Task requirements ->
Pick out every line in the records below that contains the string "coordinates", and copy each one.

(Items listed in a dataset)
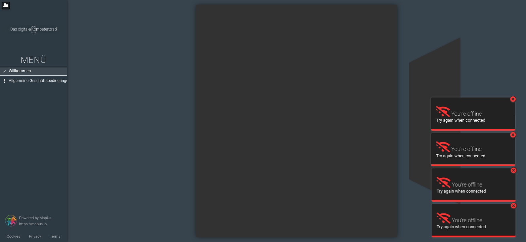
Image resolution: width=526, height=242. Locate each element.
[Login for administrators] (6, 5)
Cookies (13, 236)
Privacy (35, 236)
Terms (55, 236)
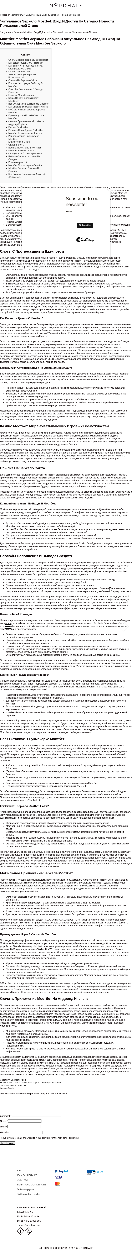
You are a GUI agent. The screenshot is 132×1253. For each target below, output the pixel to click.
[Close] (109, 189)
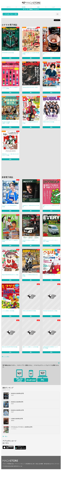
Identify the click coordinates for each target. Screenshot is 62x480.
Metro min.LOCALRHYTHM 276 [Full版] (9, 346)
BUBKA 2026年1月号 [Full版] (48, 121)
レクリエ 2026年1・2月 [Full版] (8, 310)
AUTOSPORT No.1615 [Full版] (8, 52)
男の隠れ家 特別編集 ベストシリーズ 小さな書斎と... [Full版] (10, 122)
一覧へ (5, 436)
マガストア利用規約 (7, 463)
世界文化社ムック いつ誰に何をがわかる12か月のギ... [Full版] (10, 155)
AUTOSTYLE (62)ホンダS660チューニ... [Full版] (30, 241)
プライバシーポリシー (20, 463)
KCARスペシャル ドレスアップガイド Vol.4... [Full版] (50, 241)
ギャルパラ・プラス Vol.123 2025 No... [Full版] (9, 206)
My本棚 (23, 7)
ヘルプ (53, 7)
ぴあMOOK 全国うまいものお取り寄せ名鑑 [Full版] (31, 53)
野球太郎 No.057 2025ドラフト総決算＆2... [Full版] (10, 241)
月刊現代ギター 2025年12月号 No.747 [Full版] (31, 206)
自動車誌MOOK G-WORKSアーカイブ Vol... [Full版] (50, 347)
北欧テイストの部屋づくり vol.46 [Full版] (30, 346)
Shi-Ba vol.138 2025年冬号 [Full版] (29, 310)
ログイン (9, 7)
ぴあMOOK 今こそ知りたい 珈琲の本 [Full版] (51, 53)
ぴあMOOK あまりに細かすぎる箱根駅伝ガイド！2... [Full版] (10, 88)
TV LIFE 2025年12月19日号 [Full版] (50, 87)
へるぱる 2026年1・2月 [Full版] (49, 274)
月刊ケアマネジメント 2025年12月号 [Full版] (51, 206)
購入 (10, 58)
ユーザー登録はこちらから (31, 9)
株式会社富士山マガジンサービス (51, 463)
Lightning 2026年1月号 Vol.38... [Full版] (30, 87)
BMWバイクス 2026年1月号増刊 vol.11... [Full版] (30, 275)
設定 (38, 7)
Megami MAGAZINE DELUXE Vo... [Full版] (10, 274)
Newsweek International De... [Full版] (50, 310)
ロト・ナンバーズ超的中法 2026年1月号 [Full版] (30, 122)
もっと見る (5, 356)
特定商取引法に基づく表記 (32, 463)
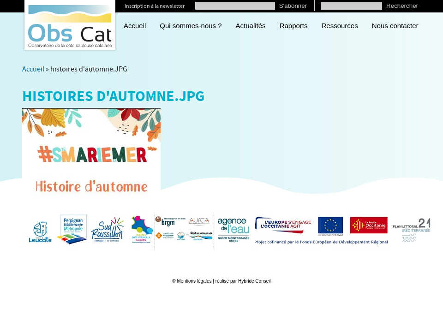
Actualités (251, 26)
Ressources (340, 26)
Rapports (294, 26)
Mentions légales (194, 281)
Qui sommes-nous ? (191, 26)
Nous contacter (395, 26)
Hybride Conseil (254, 281)
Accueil (135, 26)
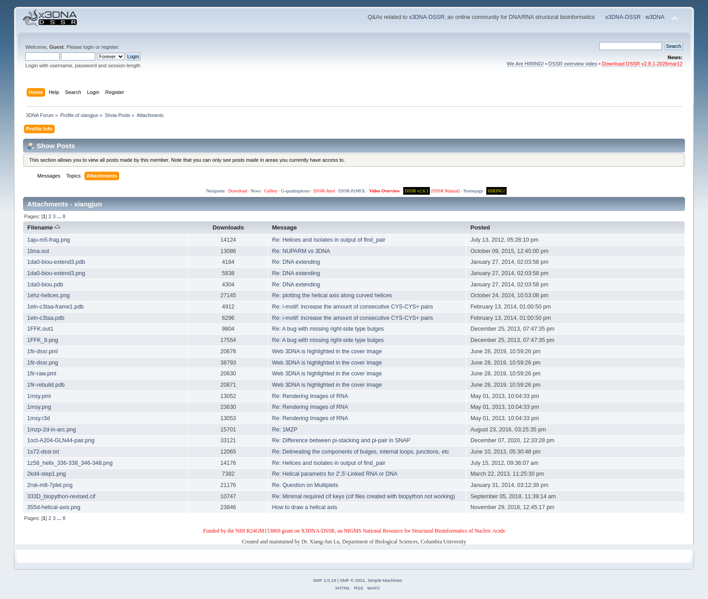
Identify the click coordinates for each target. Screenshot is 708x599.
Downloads (228, 227)
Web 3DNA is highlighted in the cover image (327, 351)
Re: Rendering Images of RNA (310, 396)
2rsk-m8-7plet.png (50, 485)
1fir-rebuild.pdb (46, 385)
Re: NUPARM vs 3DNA (301, 251)
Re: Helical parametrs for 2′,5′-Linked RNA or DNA (335, 474)
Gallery (271, 190)
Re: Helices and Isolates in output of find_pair (329, 240)
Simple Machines (385, 580)
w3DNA (654, 17)
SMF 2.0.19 (324, 580)
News (256, 190)
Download (237, 190)
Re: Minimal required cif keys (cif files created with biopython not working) (363, 496)
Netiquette (215, 190)
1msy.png (39, 407)
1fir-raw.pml (41, 373)
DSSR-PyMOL (352, 190)
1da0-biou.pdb (45, 284)
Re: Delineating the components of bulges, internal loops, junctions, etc (360, 452)
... (59, 216)
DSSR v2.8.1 (417, 190)
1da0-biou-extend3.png (56, 273)
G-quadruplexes (295, 190)
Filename (43, 227)
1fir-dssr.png (42, 363)
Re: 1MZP (285, 429)
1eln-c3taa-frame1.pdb (55, 307)
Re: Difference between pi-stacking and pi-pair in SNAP (341, 440)
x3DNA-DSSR (426, 17)
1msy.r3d (38, 418)
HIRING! (496, 190)
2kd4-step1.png (46, 474)
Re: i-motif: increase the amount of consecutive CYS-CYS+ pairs (352, 307)
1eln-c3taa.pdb (46, 318)
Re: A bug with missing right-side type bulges (328, 329)
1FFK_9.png (42, 340)
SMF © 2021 (352, 580)
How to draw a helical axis (304, 507)
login (89, 47)
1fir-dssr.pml (42, 351)
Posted (480, 227)
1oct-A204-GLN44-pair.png (60, 440)
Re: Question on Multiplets (305, 485)
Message (284, 227)
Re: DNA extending (296, 262)
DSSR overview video (573, 63)
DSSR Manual (446, 190)
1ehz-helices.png (48, 295)
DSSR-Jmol (324, 190)
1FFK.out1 (40, 329)
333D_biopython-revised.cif (61, 496)
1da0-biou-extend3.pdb (56, 262)
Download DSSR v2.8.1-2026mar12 (642, 63)
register (110, 47)
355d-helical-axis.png (53, 507)
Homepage (473, 190)
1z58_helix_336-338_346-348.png (69, 463)
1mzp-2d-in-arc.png (51, 429)
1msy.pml (39, 396)
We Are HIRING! (525, 63)
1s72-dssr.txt (43, 452)
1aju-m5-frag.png (48, 240)
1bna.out (38, 251)
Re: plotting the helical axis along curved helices (332, 295)
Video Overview (384, 190)
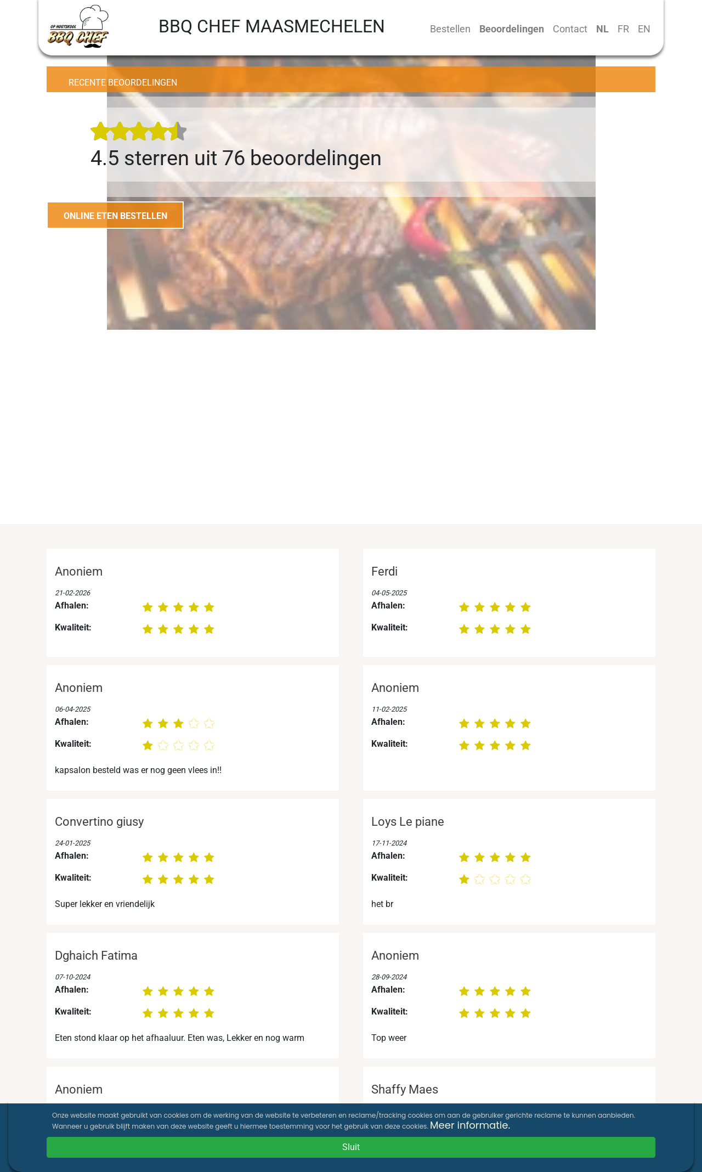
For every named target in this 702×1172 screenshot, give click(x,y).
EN (644, 29)
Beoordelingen (511, 29)
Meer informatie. (470, 1125)
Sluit (351, 1147)
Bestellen (450, 29)
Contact (570, 29)
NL (602, 29)
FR (623, 29)
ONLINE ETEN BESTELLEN (115, 216)
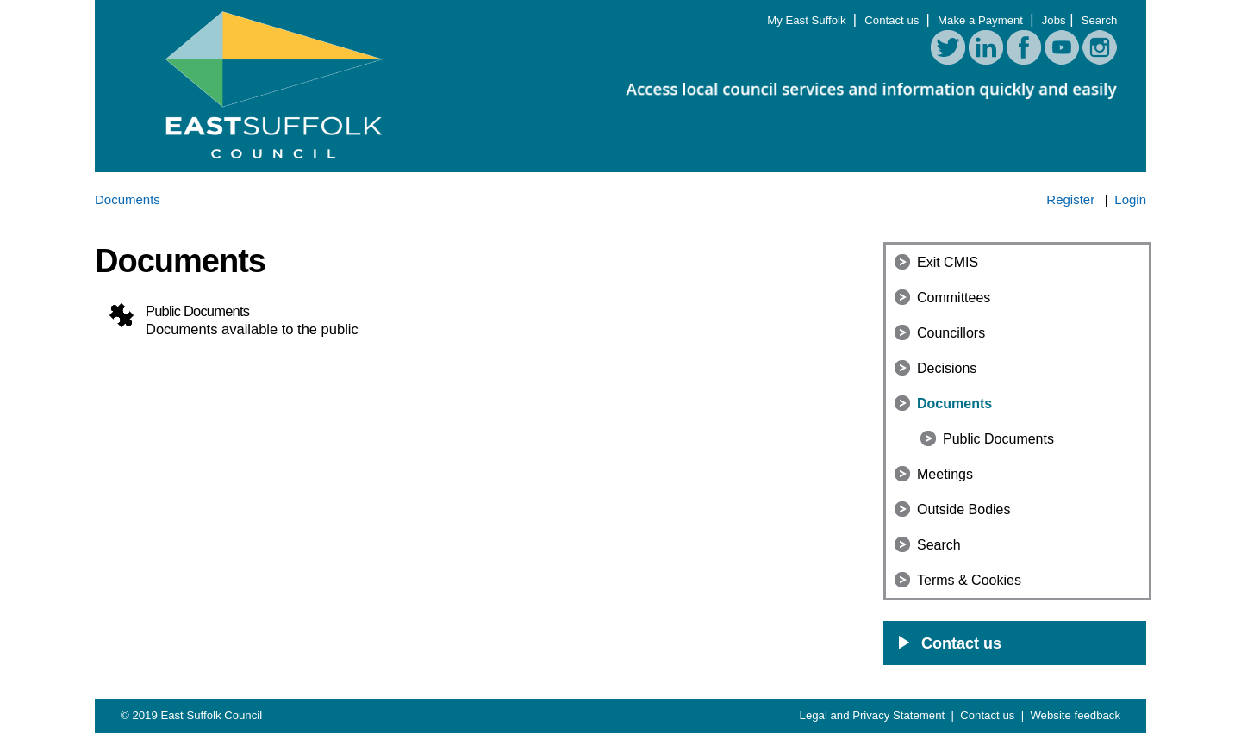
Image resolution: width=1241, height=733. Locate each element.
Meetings (945, 474)
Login (1130, 199)
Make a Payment (982, 20)
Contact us (893, 20)
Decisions (946, 368)
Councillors (951, 333)
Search (1100, 20)
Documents (954, 403)
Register (1070, 199)
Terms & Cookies (969, 580)
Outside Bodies (964, 509)
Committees (953, 297)
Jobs (1054, 20)
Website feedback (1075, 715)
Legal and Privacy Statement (874, 715)
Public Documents (998, 439)
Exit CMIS (947, 262)
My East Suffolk (808, 20)
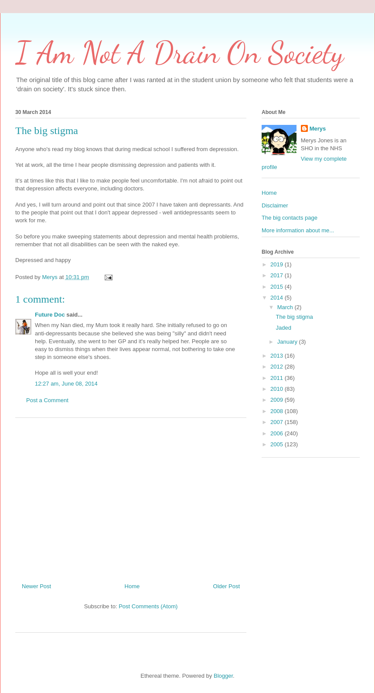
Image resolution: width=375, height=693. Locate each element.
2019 (277, 264)
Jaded (283, 327)
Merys (318, 128)
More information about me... (298, 230)
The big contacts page (289, 217)
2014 (277, 297)
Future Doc (50, 314)
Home (132, 586)
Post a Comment (47, 400)
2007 (277, 422)
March (286, 307)
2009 (277, 399)
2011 (277, 378)
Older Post (226, 586)
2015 (277, 286)
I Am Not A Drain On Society (179, 52)
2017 (277, 275)
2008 (277, 411)
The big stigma (294, 317)
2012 (277, 366)
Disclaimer (275, 205)
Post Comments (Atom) (148, 606)
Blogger (223, 675)
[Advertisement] (130, 497)
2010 (277, 389)
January (288, 341)
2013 (277, 355)
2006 (277, 433)
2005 (277, 444)
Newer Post (36, 586)
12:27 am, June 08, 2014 (66, 383)
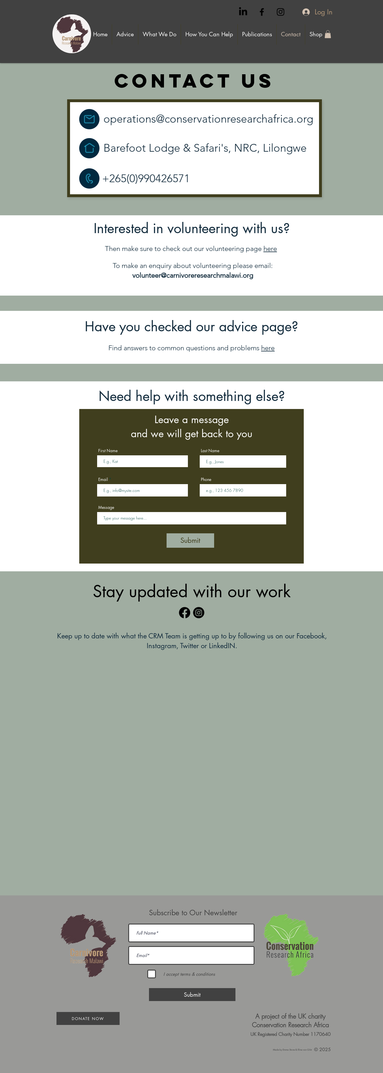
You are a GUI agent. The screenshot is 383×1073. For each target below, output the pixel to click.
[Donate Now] (88, 1018)
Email (103, 479)
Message (106, 507)
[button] (327, 34)
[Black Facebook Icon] (262, 12)
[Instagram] (198, 612)
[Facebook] (184, 612)
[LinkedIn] (243, 12)
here (270, 248)
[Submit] (190, 540)
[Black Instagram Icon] (281, 12)
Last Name (210, 451)
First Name (108, 451)
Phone (206, 479)
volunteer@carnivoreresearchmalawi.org (192, 275)
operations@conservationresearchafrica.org (208, 118)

Solution to this task ->
Identify the click coordinates for each target. Screenshot is 62x480.
Identify the click coordinates for each target. Screenshot is 708x599.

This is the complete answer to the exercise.